* **Short task**:
Reproduce the listing between the lines holding "Where should I click to: Click" and "pos(187,386)", inclusive, changing "icon" to "button" and keeping all else unchanged. Leave the pictures out of your answer.

* **Given entries**:

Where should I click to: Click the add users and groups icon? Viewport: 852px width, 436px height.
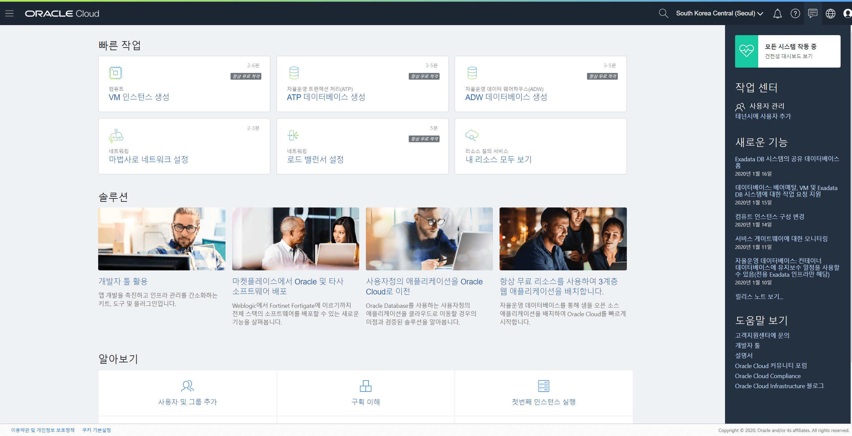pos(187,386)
==
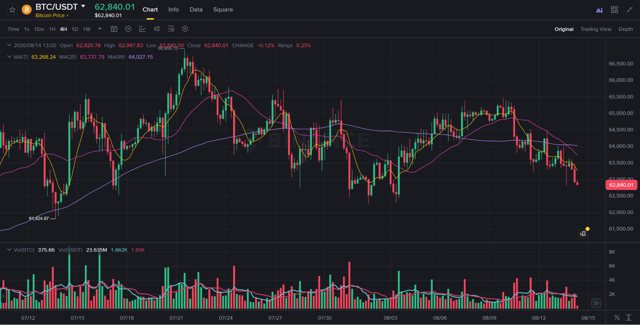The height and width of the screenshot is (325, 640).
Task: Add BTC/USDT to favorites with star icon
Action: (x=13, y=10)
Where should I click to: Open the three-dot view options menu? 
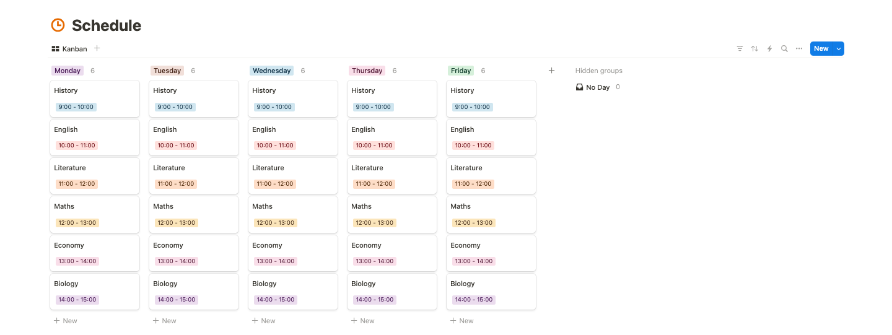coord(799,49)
==
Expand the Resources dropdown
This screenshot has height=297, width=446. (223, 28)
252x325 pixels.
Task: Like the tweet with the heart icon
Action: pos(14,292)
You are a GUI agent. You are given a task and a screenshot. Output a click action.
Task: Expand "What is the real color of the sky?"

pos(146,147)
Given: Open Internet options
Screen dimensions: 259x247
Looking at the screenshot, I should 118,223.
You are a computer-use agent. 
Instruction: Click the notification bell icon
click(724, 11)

* **Final result**:
Where should I click to: Click the add users and groups button? Viewport: 852px width, 436px height.
pos(187,386)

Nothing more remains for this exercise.